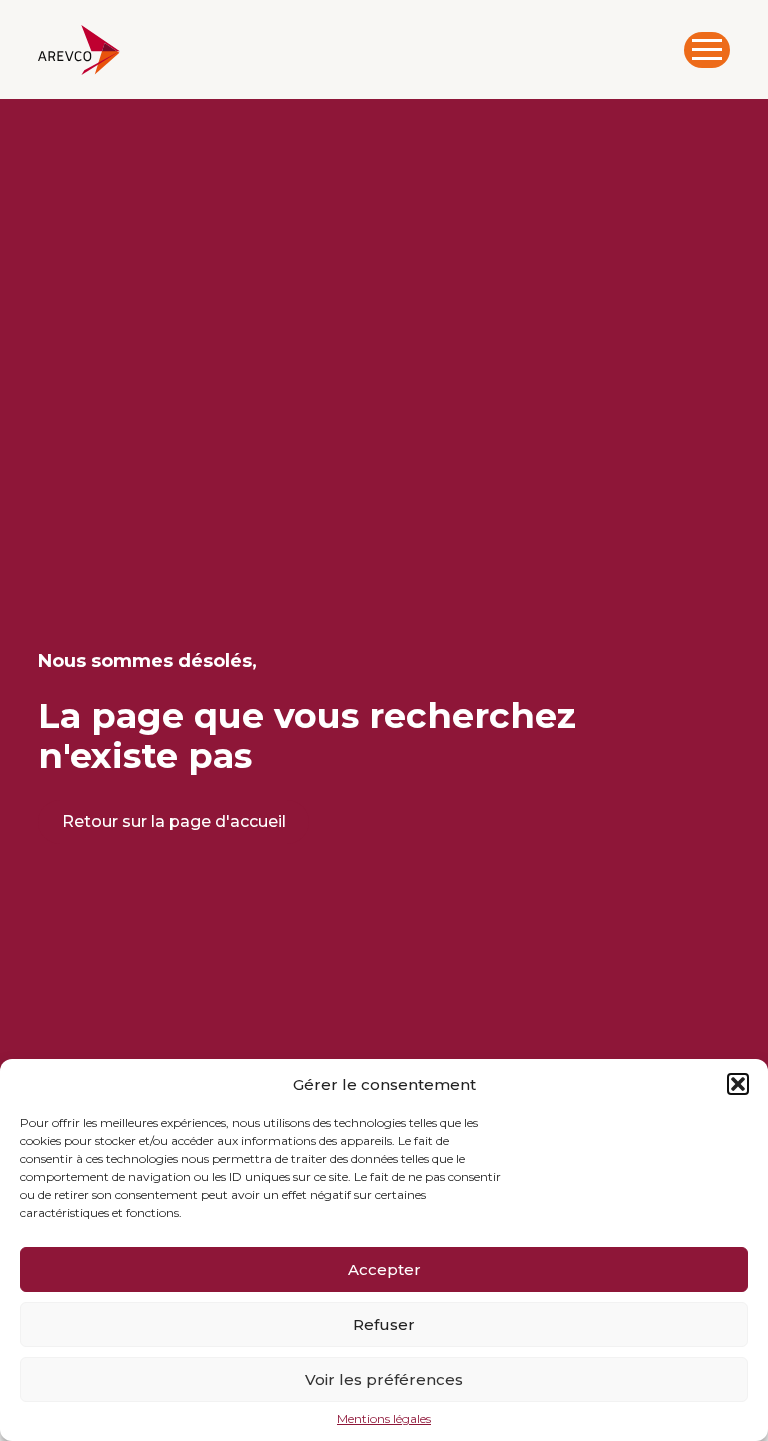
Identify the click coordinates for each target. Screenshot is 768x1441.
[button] (738, 1084)
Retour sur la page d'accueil (174, 821)
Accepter (384, 1269)
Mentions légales (384, 1419)
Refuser (384, 1324)
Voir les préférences (384, 1379)
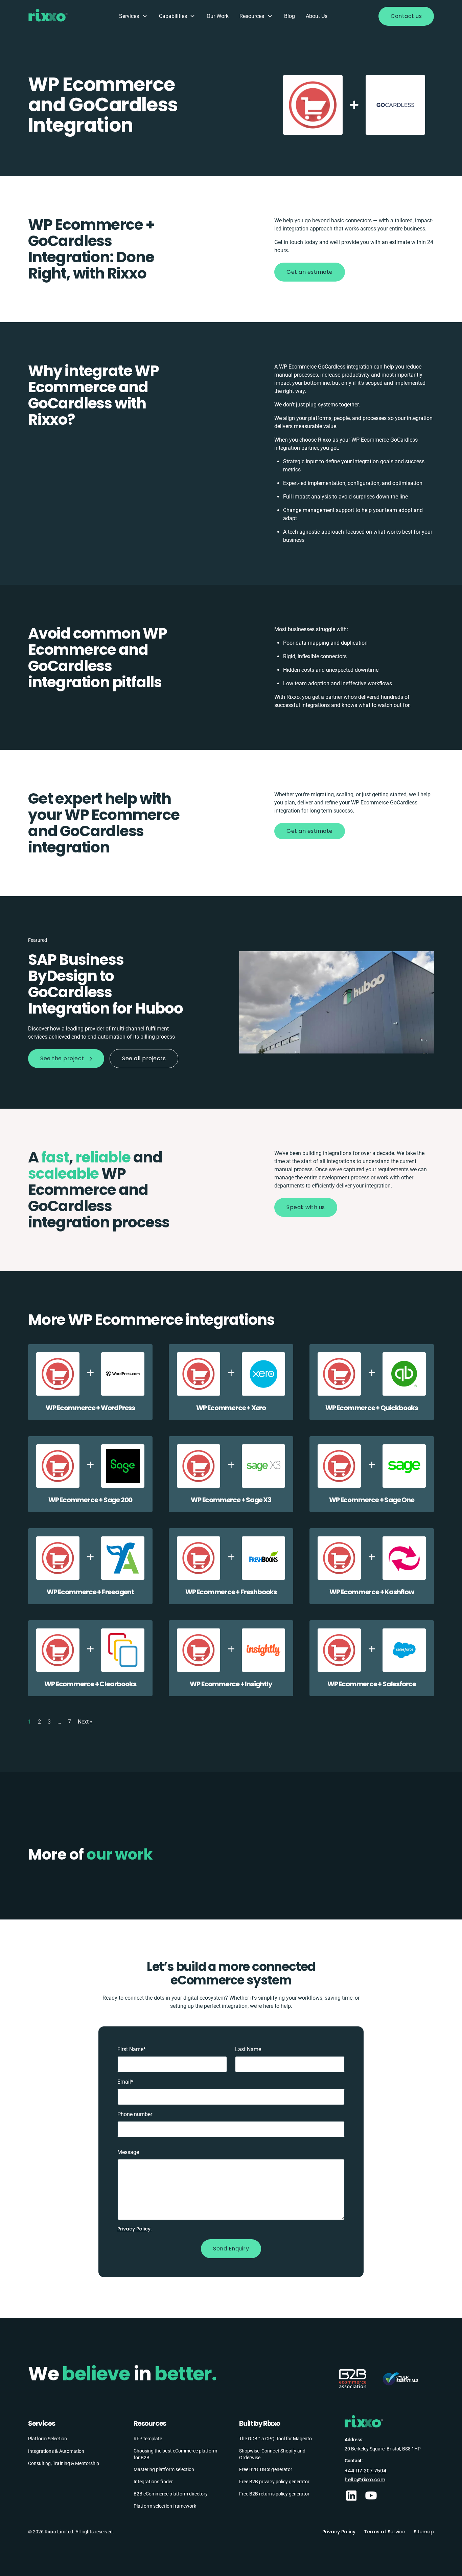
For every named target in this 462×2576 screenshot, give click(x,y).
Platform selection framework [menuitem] (165, 2505)
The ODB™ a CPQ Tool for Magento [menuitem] (275, 2438)
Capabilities (173, 16)
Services (129, 16)
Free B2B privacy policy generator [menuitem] (274, 2481)
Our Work (218, 16)
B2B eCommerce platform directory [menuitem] (171, 2493)
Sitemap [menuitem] (424, 2531)
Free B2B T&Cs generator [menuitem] (265, 2469)
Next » (85, 1721)
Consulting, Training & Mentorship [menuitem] (63, 2463)
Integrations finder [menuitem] (153, 2481)
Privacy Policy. (134, 2228)
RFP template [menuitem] (148, 2438)
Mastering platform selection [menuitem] (164, 2469)
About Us (316, 16)
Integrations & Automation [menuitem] (56, 2450)
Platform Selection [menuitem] (47, 2438)
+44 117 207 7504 (366, 2470)
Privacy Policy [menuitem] (338, 2531)
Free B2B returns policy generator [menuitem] (274, 2493)
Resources (251, 16)
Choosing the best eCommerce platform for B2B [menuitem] (175, 2454)
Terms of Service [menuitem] (384, 2531)
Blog (289, 16)
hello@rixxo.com (365, 2479)
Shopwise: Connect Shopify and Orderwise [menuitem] (272, 2454)
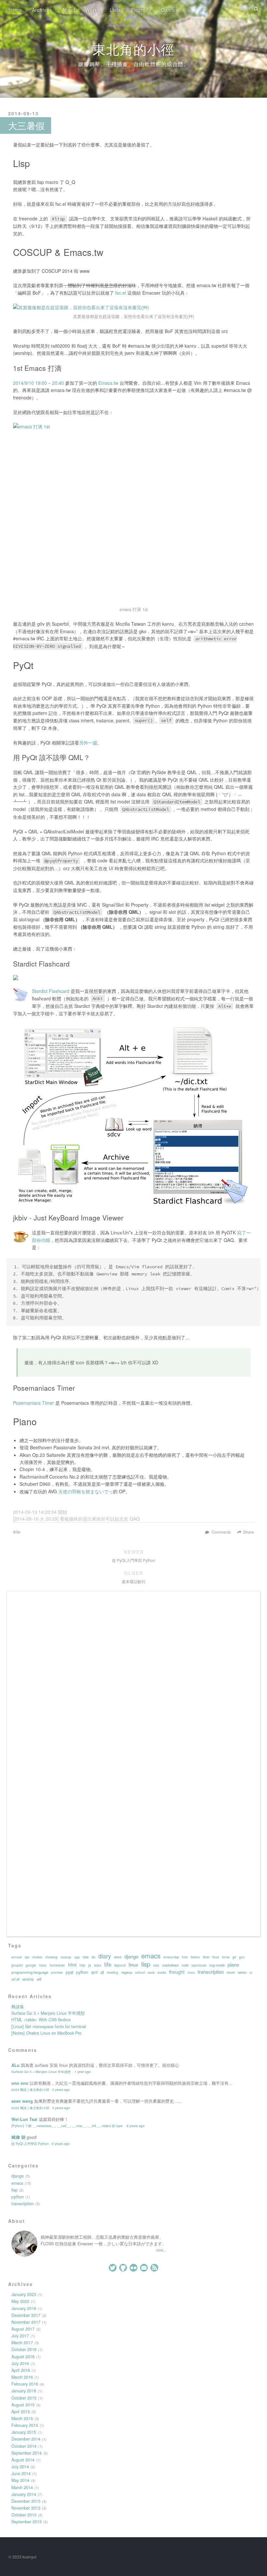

**Problem to solve:** Starting at the line that contains "Consulting, Training &", retype each line through the end of the data exactly, and leave out every picture.

**Solved exercise:**
Consulting, Training & Mentorship [menuitem] (63, 2463)
Integrations finder [menuitem] (153, 2481)
Privacy Policy. (134, 2228)
RFP template [menuitem] (148, 2438)
Mastering platform selection [menuitem] (164, 2469)
About Us (316, 16)
Integrations & Automation [menuitem] (56, 2450)
Platform Selection [menuitem] (47, 2438)
+44 117 207 7504 (366, 2470)
Privacy Policy [menuitem] (338, 2531)
Free B2B returns policy generator [menuitem] (274, 2493)
Resources (251, 16)
Choosing the best eCommerce platform for B2B [menuitem] (175, 2454)
Terms of Service [menuitem] (384, 2531)
Blog (289, 16)
hello@rixxo.com (365, 2479)
Shopwise: Connect Shopify and Orderwise [menuitem] (272, 2454)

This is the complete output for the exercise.